Dataset entries:
+++

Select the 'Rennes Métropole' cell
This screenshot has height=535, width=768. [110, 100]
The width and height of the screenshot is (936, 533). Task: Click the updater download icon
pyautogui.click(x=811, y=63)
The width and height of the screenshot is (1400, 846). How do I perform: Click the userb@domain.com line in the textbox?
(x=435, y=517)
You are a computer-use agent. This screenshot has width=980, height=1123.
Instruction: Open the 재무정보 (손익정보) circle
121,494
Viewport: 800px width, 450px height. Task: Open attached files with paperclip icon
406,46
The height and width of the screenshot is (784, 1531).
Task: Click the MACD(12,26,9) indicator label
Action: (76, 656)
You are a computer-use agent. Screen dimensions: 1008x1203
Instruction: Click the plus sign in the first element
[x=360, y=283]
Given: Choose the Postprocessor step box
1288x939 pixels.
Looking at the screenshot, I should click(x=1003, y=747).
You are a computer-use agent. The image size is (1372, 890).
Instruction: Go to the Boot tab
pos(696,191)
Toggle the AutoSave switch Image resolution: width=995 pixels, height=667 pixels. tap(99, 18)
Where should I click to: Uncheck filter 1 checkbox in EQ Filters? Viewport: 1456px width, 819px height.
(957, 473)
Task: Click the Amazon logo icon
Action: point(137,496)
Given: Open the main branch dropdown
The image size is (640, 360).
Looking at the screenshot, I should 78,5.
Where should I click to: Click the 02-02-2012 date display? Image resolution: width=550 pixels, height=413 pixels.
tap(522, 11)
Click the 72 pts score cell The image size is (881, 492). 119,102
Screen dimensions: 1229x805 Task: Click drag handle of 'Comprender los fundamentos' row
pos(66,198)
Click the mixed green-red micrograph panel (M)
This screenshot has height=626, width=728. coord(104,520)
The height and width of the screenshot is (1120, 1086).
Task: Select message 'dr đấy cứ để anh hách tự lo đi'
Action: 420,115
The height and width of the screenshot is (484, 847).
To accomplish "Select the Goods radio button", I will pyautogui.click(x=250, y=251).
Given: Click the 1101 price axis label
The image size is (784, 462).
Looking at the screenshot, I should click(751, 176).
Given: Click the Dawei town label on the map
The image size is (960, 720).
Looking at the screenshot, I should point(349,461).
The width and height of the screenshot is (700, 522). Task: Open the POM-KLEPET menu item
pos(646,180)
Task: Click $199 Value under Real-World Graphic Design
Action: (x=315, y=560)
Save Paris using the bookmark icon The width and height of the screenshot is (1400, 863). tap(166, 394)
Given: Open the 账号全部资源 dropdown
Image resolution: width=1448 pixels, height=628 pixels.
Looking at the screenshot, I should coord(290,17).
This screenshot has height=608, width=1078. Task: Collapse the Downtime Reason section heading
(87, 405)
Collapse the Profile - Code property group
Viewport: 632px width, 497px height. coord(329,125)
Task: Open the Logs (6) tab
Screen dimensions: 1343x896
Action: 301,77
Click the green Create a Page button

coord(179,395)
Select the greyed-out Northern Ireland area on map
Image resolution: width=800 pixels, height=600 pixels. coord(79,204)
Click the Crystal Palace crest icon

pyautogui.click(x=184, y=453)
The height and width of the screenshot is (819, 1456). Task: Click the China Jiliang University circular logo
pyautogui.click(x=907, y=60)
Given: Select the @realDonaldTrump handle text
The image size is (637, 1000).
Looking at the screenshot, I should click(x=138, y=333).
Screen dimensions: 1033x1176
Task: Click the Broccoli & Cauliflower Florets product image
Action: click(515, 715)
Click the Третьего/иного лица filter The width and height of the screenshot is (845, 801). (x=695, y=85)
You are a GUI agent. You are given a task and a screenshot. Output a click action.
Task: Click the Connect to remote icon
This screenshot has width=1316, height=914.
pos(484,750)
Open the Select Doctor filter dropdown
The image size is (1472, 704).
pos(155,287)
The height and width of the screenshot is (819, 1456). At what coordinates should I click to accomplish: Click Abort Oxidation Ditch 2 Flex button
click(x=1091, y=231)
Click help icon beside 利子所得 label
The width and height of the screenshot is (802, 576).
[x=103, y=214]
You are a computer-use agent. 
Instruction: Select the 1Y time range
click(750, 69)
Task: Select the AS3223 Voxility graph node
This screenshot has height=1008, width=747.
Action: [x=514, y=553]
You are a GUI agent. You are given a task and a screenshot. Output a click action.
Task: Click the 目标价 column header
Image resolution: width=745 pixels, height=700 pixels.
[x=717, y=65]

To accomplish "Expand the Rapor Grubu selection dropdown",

+++

Task objective: Starting with the line that contains "Where should I click to: Click" and going on through the line that contains "Looking at the screenshot, I should coord(290,17).", change "bookmark" to "favorites" and reproduce those lines with nothing else altered.

Worked answer:
Where should I click to: Click the 02-02-2012 date display? Image resolution: width=550 pixels, height=413 pixels.
tap(522, 11)
Click the 72 pts score cell The image size is (881, 492). 119,102
Screen dimensions: 1229x805 Task: Click drag handle of 'Comprender los fundamentos' row
pos(66,198)
Click the mixed green-red micrograph panel (M)
This screenshot has height=626, width=728. coord(104,520)
The height and width of the screenshot is (1120, 1086).
Task: Select message 'dr đấy cứ để anh hách tự lo đi'
Action: 420,115
The height and width of the screenshot is (484, 847).
To accomplish "Select the Goods radio button", I will pyautogui.click(x=250, y=251).
Given: Click the 1101 price axis label
The image size is (784, 462).
Looking at the screenshot, I should click(751, 176).
Given: Click the Dawei town label on the map
The image size is (960, 720).
Looking at the screenshot, I should point(349,461).
The width and height of the screenshot is (700, 522). Task: Open the POM-KLEPET menu item
pos(646,180)
Task: Click $199 Value under Real-World Graphic Design
Action: (x=315, y=560)
Save Paris using the favorites icon The width and height of the screenshot is (1400, 863). tap(166, 394)
Given: Open the 账号全部资源 dropdown
Image resolution: width=1448 pixels, height=628 pixels.
Looking at the screenshot, I should coord(290,17).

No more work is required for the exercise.